Give back an exact copy of the lines in the records below, from the line that has "Click the Twitter bird icon" through the line that has "Given: Click the Week 15 · NFL label", and nothing besides.

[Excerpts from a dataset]

'''

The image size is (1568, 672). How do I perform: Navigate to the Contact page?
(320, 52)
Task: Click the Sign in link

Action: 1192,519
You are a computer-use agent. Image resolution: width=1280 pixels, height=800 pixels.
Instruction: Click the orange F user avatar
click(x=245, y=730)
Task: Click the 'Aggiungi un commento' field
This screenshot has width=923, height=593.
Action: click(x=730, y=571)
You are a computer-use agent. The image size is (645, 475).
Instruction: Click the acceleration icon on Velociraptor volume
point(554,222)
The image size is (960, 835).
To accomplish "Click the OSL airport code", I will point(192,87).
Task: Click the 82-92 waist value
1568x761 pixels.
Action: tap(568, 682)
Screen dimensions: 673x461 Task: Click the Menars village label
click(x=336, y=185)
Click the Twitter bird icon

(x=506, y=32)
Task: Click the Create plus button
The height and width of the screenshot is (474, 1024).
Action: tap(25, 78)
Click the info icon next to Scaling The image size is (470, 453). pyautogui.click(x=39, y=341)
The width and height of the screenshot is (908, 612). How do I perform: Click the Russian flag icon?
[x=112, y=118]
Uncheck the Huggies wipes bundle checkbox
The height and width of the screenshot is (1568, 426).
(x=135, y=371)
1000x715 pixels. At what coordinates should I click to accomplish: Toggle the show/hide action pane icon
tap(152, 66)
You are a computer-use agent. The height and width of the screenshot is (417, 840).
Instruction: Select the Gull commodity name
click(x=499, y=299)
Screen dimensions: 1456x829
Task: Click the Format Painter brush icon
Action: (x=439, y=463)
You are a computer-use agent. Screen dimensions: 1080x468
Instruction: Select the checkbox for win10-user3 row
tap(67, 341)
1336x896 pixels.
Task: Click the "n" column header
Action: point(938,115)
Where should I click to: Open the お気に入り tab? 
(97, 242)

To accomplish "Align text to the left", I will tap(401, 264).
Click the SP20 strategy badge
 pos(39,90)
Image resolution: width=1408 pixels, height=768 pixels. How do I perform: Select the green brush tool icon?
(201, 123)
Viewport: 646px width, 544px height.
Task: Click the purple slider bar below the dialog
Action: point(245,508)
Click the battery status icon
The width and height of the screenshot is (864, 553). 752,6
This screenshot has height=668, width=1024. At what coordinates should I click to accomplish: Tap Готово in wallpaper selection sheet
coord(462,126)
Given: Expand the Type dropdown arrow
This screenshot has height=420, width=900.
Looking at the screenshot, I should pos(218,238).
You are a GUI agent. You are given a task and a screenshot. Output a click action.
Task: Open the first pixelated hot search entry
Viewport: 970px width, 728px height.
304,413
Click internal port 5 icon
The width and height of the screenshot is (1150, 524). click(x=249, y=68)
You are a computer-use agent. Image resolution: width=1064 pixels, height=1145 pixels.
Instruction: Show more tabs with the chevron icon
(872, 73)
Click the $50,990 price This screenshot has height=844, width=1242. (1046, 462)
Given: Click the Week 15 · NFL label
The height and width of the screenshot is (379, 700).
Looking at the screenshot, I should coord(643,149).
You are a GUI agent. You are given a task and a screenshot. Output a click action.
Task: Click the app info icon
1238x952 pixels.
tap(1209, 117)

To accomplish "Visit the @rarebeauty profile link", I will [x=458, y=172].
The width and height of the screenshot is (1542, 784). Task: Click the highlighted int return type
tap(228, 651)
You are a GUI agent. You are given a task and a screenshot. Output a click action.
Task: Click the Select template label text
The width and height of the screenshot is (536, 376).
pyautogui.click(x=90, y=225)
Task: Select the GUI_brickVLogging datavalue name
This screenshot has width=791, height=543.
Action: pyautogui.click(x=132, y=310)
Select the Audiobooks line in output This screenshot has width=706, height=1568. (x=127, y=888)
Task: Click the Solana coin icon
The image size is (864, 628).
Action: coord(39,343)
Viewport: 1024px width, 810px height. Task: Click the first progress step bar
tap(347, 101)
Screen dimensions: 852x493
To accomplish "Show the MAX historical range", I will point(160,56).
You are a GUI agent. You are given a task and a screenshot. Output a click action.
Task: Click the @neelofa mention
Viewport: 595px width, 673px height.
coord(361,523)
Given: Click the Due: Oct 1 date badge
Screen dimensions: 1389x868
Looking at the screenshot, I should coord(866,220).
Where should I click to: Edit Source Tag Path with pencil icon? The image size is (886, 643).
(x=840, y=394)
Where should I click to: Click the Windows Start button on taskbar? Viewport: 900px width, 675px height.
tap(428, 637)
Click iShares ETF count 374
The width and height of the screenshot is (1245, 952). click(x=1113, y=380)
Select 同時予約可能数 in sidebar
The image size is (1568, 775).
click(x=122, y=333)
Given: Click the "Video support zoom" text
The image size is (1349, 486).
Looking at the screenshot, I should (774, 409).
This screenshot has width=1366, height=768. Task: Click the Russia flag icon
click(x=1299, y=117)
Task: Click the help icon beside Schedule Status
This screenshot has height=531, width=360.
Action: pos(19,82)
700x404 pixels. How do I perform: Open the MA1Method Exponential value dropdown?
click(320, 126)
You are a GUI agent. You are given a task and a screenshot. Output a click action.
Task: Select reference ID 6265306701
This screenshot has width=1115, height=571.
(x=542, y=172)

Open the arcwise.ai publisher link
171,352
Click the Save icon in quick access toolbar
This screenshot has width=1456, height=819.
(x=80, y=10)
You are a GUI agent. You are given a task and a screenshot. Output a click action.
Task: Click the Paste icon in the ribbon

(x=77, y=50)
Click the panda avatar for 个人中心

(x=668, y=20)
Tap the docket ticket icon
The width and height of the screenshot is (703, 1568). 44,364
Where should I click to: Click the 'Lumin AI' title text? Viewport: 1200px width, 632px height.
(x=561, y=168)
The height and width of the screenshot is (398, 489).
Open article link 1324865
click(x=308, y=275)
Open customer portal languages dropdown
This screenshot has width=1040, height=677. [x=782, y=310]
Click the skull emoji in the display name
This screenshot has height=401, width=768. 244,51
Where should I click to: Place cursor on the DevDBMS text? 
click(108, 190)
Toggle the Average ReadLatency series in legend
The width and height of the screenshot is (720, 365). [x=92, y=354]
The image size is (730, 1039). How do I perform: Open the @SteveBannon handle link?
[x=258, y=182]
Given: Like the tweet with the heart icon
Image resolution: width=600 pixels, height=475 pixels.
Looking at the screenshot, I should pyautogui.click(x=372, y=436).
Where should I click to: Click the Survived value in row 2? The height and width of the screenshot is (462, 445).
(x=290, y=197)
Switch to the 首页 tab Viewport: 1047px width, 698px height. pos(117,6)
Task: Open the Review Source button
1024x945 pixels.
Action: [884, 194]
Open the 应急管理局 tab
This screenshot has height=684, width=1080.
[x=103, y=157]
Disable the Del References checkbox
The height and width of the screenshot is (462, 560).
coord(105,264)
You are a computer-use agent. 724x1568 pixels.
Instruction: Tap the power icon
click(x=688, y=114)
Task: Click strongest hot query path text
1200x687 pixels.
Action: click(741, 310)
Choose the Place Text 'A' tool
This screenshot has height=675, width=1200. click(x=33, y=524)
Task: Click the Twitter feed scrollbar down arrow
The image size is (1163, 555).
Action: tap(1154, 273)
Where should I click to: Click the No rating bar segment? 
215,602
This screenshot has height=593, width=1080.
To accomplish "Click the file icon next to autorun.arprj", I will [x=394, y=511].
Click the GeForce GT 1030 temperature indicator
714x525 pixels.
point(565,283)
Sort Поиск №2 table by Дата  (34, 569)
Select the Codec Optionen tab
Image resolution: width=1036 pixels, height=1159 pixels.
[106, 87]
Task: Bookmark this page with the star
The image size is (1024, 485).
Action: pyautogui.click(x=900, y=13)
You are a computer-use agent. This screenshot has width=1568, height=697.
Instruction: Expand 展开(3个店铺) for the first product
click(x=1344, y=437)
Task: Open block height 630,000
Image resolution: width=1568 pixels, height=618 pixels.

'''

[OUTPUT OF THE TASK]
Click the Twitter bird icon

(x=506, y=32)
Task: Click the Create plus button
The height and width of the screenshot is (474, 1024).
Action: tap(25, 78)
Click the info icon next to Scaling The image size is (470, 453). pyautogui.click(x=39, y=341)
The width and height of the screenshot is (908, 612). How do I perform: Click the Russian flag icon?
[x=112, y=118]
Uncheck the Huggies wipes bundle checkbox
The height and width of the screenshot is (1568, 426).
(x=135, y=371)
1000x715 pixels. At what coordinates should I click to accomplish: Toggle the show/hide action pane icon
tap(152, 66)
You are a computer-use agent. The height and width of the screenshot is (417, 840).
Instruction: Select the Gull commodity name
click(x=499, y=299)
Screen dimensions: 1456x829
Task: Click the Format Painter brush icon
Action: (x=439, y=463)
You are a computer-use agent. Screen dimensions: 1080x468
Instruction: Select the checkbox for win10-user3 row
tap(67, 341)
1336x896 pixels.
Task: Click the "n" column header
Action: point(938,115)
Where should I click to: Open the お気に入り tab? 
(97, 242)

To accomplish "Align text to the left", I will tap(401, 264).
Click the SP20 strategy badge
 pos(39,90)
Image resolution: width=1408 pixels, height=768 pixels. How do I perform: Select the green brush tool icon?
(201, 123)
Viewport: 646px width, 544px height.
Task: Click the purple slider bar below the dialog
Action: point(245,508)
Click the battery status icon
The width and height of the screenshot is (864, 553). 752,6
This screenshot has height=668, width=1024. At what coordinates should I click to accomplish: Tap Готово in wallpaper selection sheet
coord(462,126)
Given: Expand the Type dropdown arrow
This screenshot has height=420, width=900.
Looking at the screenshot, I should pos(218,238).
You are a GUI agent. You are given a task and a screenshot. Output a click action.
Task: Open the first pixelated hot search entry
Viewport: 970px width, 728px height.
304,413
Click internal port 5 icon
The width and height of the screenshot is (1150, 524). click(x=249, y=68)
You are a computer-use agent. Image resolution: width=1064 pixels, height=1145 pixels.
Instruction: Show more tabs with the chevron icon
(872, 73)
Click the $50,990 price This screenshot has height=844, width=1242. (1046, 462)
Given: Click the Week 15 · NFL label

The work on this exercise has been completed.